▼▼▼

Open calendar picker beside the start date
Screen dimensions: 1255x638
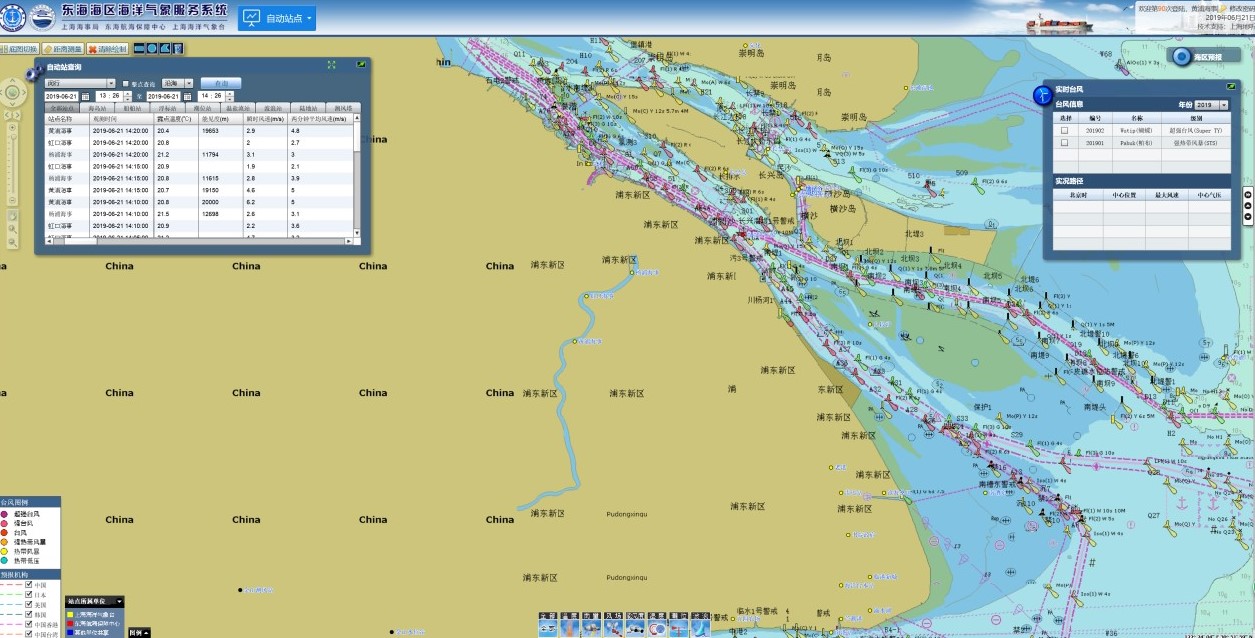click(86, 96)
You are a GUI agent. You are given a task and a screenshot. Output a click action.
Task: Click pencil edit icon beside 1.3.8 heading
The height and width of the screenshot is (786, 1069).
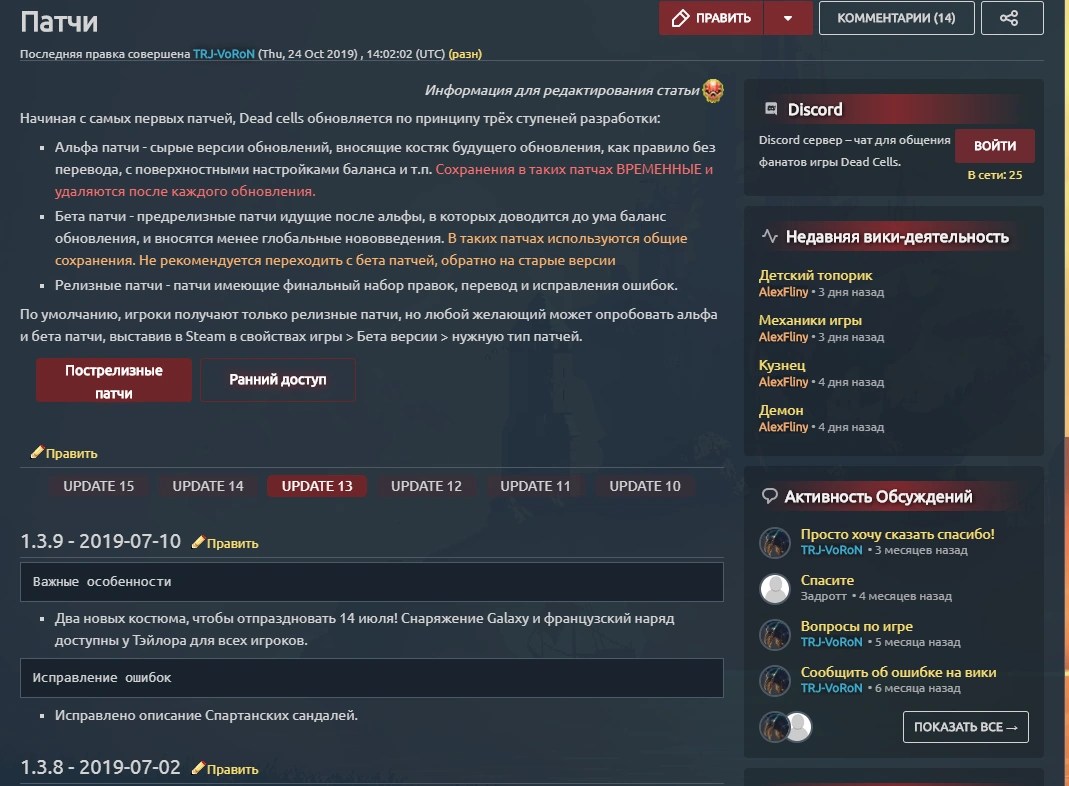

▲▲▲
▼▼▼

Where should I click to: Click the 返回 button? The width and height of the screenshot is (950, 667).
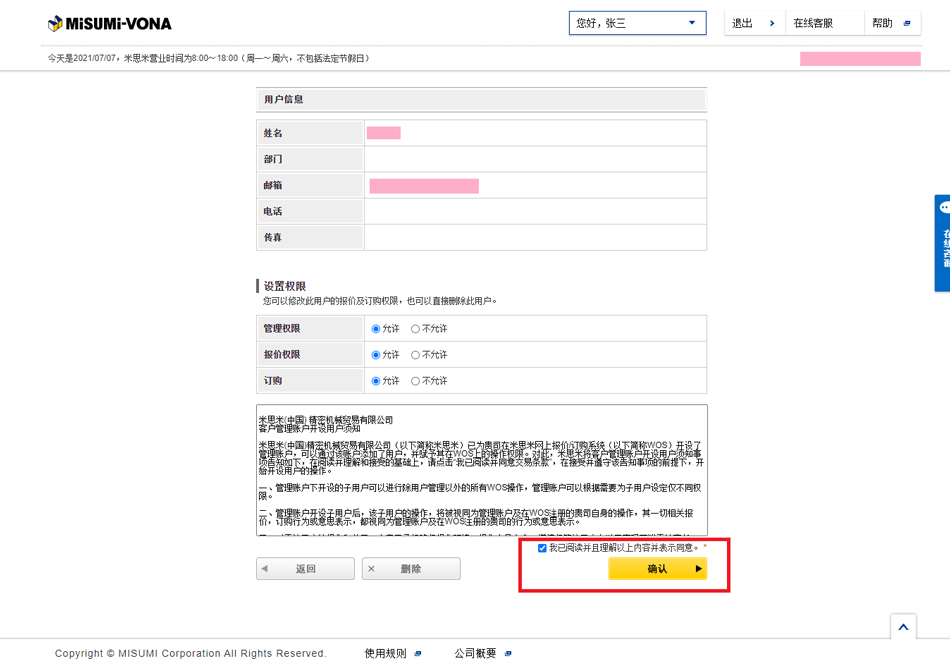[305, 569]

▲▲▲

### EXERCISE DETAILS
Within the listing above, give again exactly every line from the line with "Task: Click pencil" through the line with "The height and", both included, and no other line.

### WRITTEN REPLY
Task: Click pencil edit icon beside 1.3.8 heading
The height and width of the screenshot is (786, 1069).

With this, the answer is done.